#### What you should do
Convert the stretch of material from the line containing "at (1265, 194)." through the end of the material into a numbered list, leaving out any blank lines.

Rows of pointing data
⟨

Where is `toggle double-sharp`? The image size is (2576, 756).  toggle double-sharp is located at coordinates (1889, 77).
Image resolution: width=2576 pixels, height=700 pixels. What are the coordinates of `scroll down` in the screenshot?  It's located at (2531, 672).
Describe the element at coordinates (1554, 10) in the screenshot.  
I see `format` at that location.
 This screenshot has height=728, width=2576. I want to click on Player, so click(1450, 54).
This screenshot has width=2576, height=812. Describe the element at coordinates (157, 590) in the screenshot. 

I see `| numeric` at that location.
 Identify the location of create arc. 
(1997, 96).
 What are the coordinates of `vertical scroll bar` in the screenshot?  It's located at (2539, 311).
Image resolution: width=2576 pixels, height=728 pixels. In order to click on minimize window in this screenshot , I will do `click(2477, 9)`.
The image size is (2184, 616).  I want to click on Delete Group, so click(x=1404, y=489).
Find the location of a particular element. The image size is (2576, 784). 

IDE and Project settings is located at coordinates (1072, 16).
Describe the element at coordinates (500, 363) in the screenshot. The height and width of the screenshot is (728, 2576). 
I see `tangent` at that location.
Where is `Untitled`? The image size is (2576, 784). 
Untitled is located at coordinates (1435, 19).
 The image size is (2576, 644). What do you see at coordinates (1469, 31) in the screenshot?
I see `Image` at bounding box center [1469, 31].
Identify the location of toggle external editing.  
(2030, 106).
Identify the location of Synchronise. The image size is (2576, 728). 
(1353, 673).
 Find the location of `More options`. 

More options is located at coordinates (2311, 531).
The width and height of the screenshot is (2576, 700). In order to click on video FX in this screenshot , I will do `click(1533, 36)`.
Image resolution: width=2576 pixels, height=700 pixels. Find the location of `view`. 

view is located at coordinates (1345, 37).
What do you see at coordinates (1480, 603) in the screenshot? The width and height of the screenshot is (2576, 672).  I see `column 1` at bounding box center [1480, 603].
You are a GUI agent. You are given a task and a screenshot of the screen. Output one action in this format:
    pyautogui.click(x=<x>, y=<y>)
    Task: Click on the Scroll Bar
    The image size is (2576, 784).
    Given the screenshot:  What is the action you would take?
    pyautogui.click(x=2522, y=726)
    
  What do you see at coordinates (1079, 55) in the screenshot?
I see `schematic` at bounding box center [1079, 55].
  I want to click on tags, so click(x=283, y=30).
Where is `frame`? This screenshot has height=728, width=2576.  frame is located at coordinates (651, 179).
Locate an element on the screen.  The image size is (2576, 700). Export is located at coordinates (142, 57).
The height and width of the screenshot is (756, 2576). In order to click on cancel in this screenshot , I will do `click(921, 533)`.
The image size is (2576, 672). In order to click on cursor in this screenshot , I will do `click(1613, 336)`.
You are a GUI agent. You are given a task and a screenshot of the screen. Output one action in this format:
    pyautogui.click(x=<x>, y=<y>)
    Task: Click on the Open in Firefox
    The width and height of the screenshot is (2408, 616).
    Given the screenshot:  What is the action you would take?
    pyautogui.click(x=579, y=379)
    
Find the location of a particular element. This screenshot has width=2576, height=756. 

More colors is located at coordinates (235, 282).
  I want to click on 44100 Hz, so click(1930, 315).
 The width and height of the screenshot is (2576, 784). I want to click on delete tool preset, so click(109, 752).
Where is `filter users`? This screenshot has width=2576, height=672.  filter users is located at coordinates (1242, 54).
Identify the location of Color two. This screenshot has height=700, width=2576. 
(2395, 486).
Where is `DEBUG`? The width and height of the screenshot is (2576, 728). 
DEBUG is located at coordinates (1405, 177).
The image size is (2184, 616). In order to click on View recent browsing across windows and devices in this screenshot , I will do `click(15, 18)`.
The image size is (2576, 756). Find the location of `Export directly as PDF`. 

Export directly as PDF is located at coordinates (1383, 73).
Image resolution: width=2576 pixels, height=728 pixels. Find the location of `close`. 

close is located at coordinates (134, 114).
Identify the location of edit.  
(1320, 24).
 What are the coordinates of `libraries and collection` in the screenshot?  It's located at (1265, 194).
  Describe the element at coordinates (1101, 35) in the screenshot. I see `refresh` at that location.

⟩

#### Task answer
1.  What are the coordinates of `libraries and collection` in the screenshot?  It's located at (1265, 194).
2.   Describe the element at coordinates (1101, 35) in the screenshot. I see `refresh` at that location.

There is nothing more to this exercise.